Lorsque le cousin Naor débarque de New-York, son univers
est chamboulé et l'appartement si douillet se transforme
en champ miné. Comment se comporter face à un étranger,
de surcroît aussi beau que le poète anglais Shelley,
aussi cultivé que feu son père et aussi passionné
d'art qu'elle ? Loin de tomber sous le charme, elle s'effraye de
la longue promiscuité à venir (on ne sait combien
de temps il doit rester en Israël) et de l'influence que ce
cousin a sur sa mère. Suzanne mesure alors chaque geste,
chaque parole, et s'enferme dans sa chambre et dans le mutisme,
ultimes barrages contre une invasion forcée.
Mais peu à peu, la nouvelle présence se révèle
être la meilleure des thérapies et provoque en elle
un véritable retour à la vie, une vie à laquelle
elle a dit non, sans savoir vraiment pourquoi, ou plutôt pour
trop de raisons à la fois, des années plus tôt
("J'ai décidé de fermer une fois pour toutes
et hermétiquement la porte de fer de la cave dans laquelle
je vis et d'où j'inspecte la vie à l'aide d'un périscope").

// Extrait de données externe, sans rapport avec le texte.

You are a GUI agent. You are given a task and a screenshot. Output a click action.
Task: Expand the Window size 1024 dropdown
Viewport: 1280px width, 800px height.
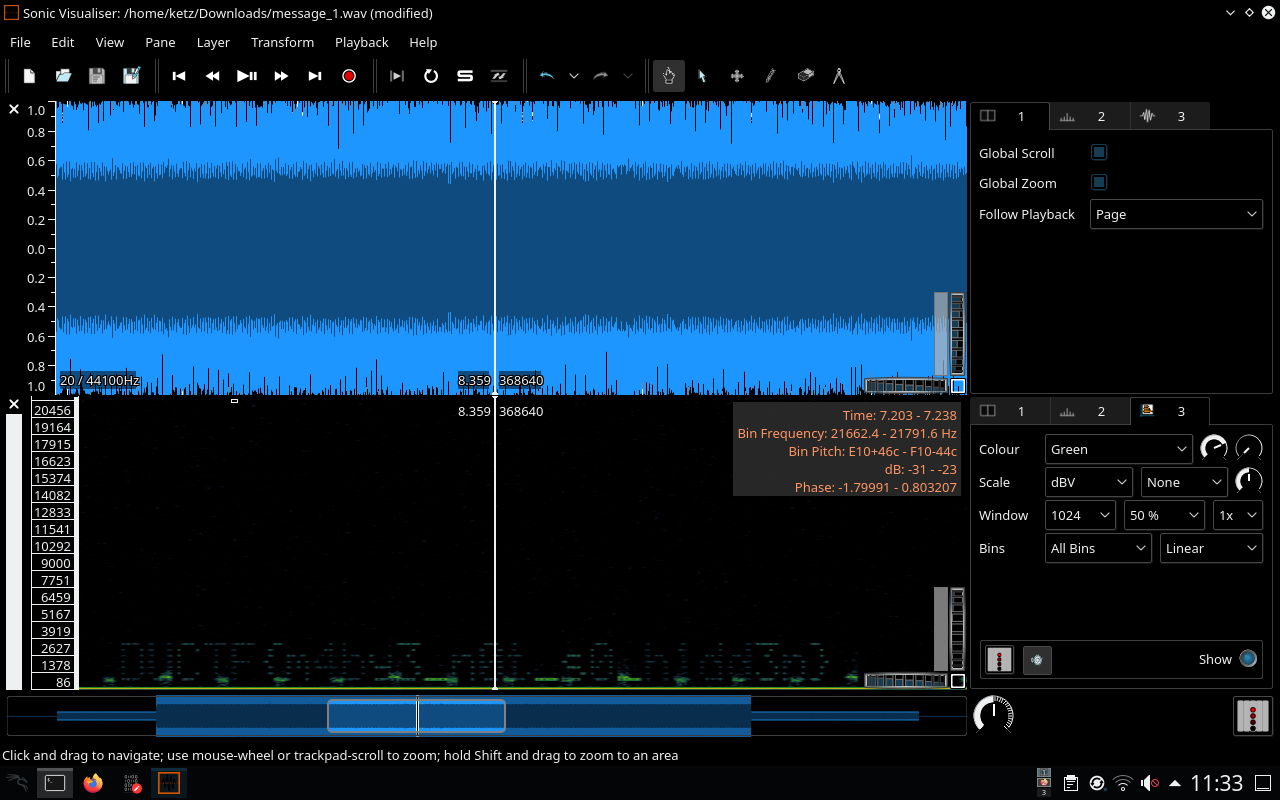[x=1080, y=515]
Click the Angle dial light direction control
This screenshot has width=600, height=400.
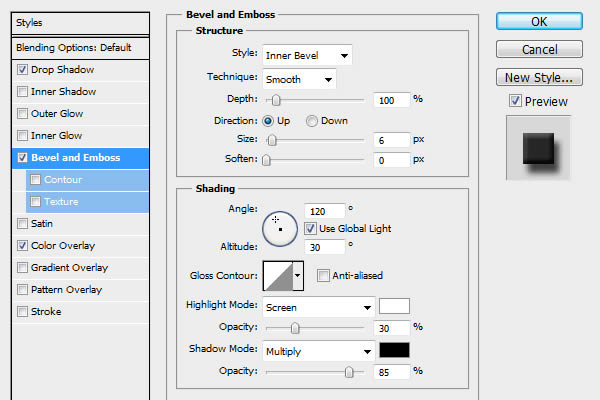(x=280, y=228)
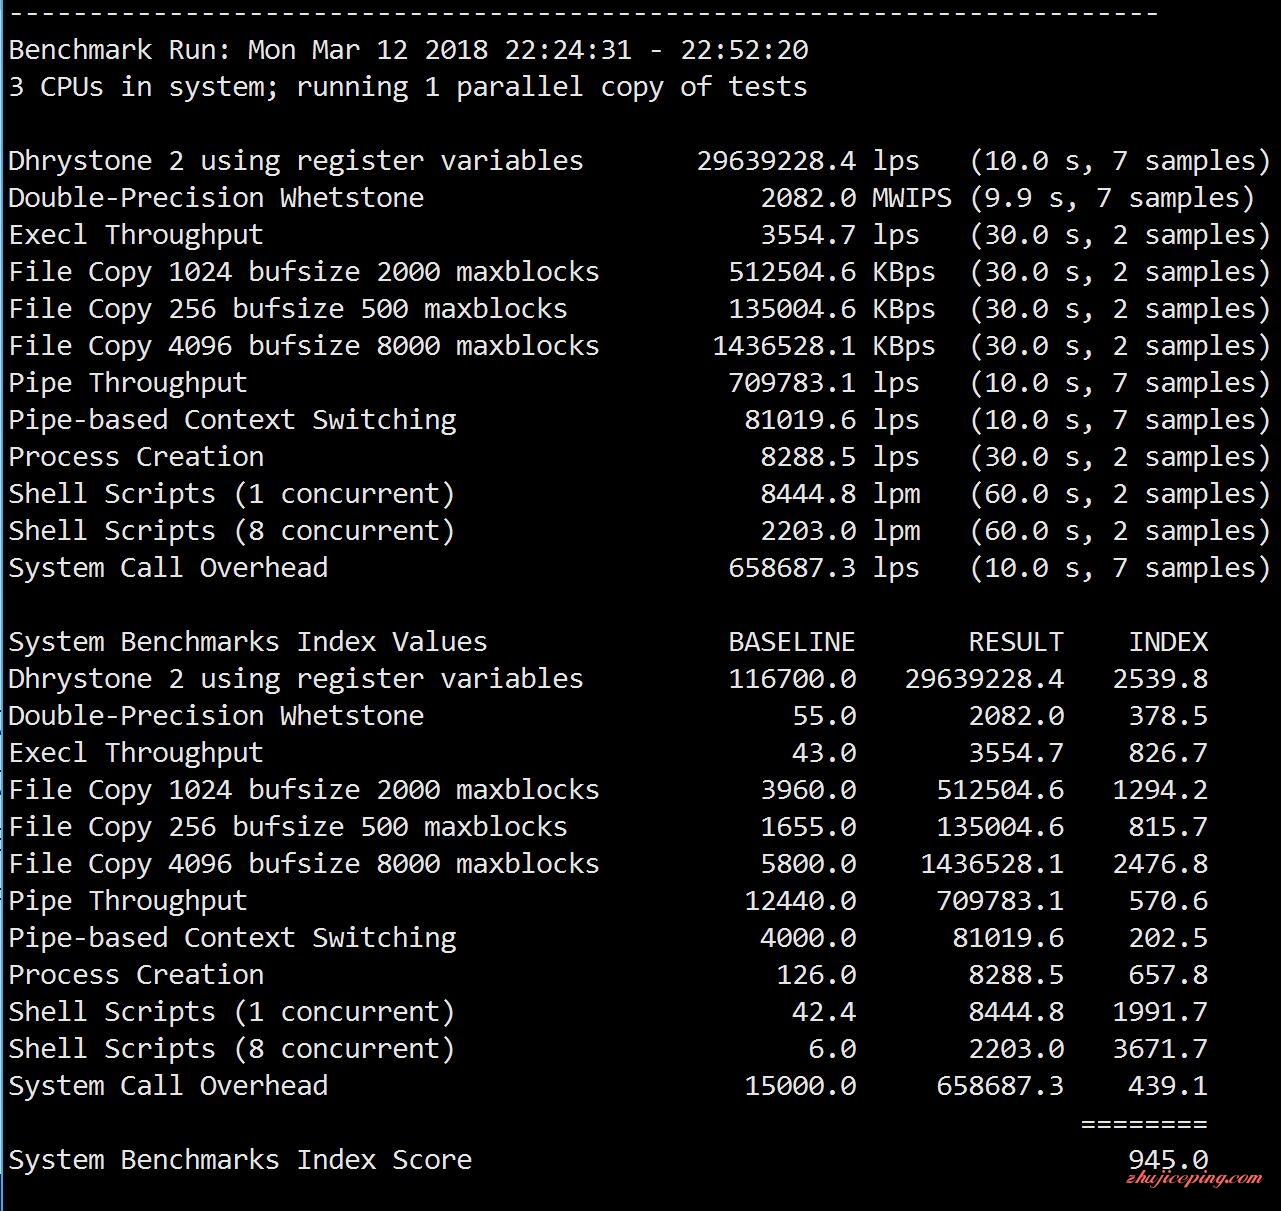Click the INDEX column header
The height and width of the screenshot is (1211, 1281).
click(x=1167, y=642)

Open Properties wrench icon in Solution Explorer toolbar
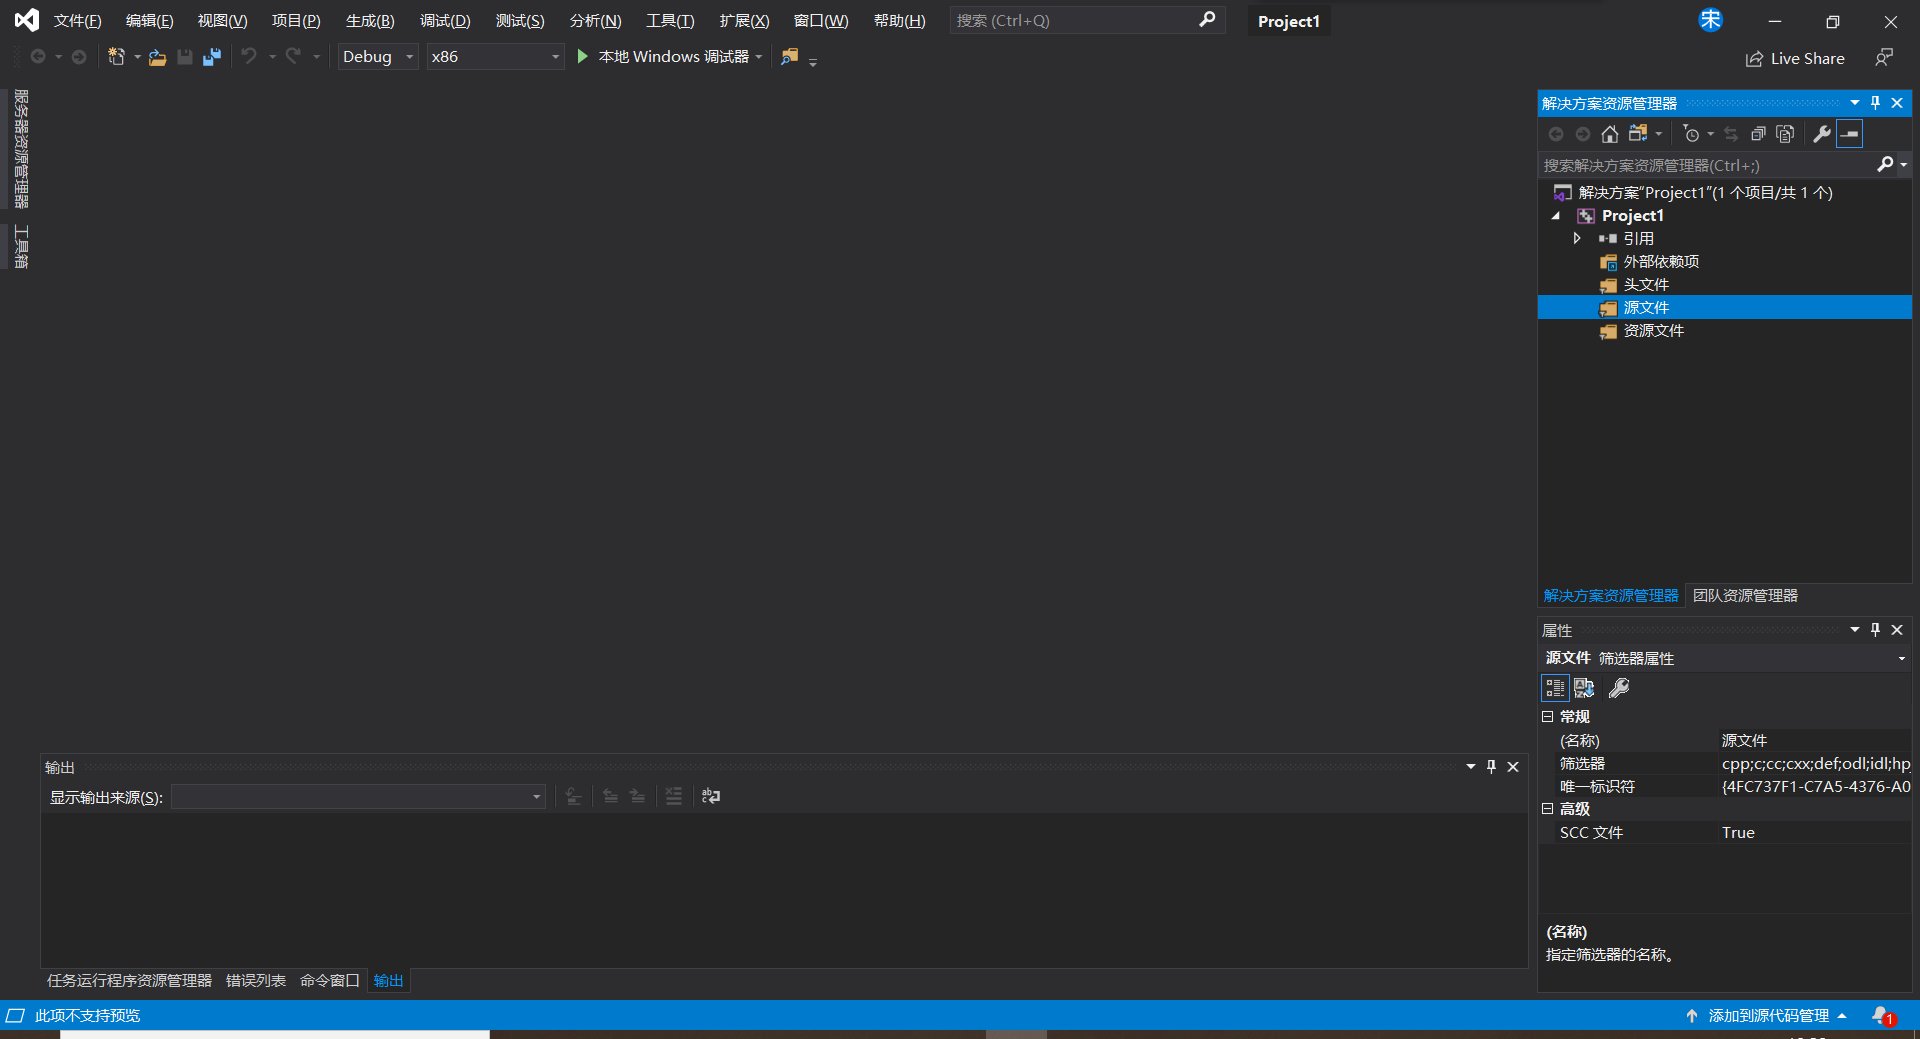point(1822,134)
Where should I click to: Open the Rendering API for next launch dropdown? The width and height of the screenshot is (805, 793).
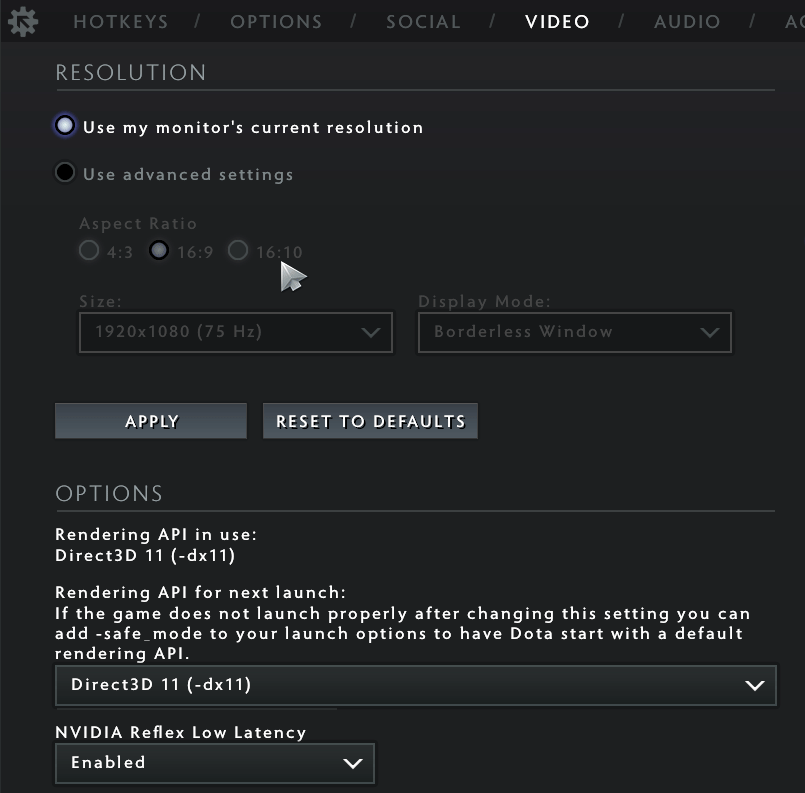(x=416, y=685)

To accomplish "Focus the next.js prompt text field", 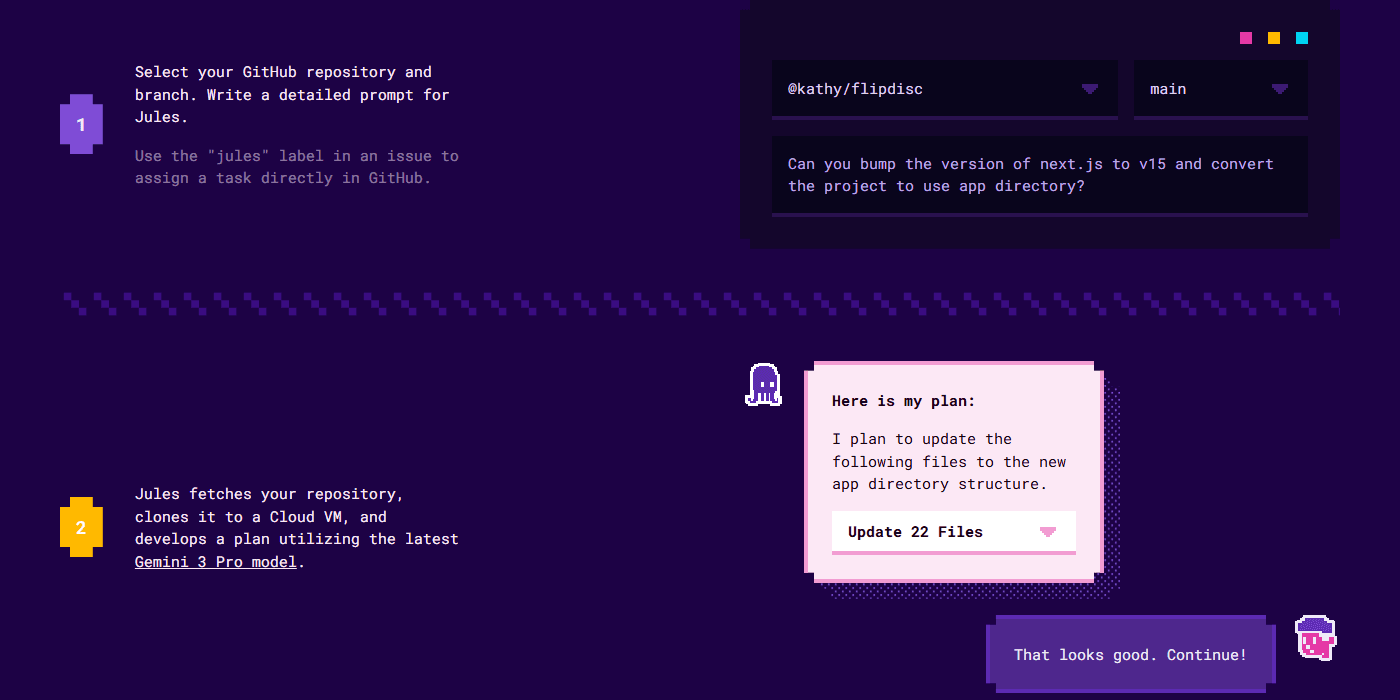I will point(1040,175).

Son cousin lui insuffle enfin un enthousiasme qui lui permet de
tuer à petit feu le "foetus du renoncement"
qui n'avait cessé de grandir en elle au fil du temps et d'enfin
affronter une génitrice qui n'a pourtant rien à voir
avec la caricature de la mère juive abusive (ou presque...).
Le monde selon
Suzanne pourrait sembler bien triste ou fataliste sans son humour,
teinté d'une amère lucidité, un humour qui
l'emporte sans peine sur les aspects sombres du roman. Certaines
scènes sont d'une truculence ou d'une drôlerie qu'on
ne trouve plus vraiment que dans la littérature anglophone,
et paradoxalement, c'est ce ton mi-badin mi-mordant qui donne au
récit une profondeur certaine : l'auteur refuse ainsi d'en
faire un énième exercice de style purement narcissique
; car Suzanne a beau affirmer qu'elle n'a pas "de conscience
politique ni sociale" ou qu'elle appartient à une
génération indifférente, qui se "débine"
face au conflit israélo-palestinien, Alona Kimhi, par son
biais, ne manque jamais d'asséner quelques coups aux gouvernants
et aux sionistes, qui ont fait de la diaspora juive "un
petit peuple impérialiste et méchant" (dixit
le cousin Naor). Il faut dire que l'été est marqué
par la défaite électorale de Peres, au profit de Natanyahou.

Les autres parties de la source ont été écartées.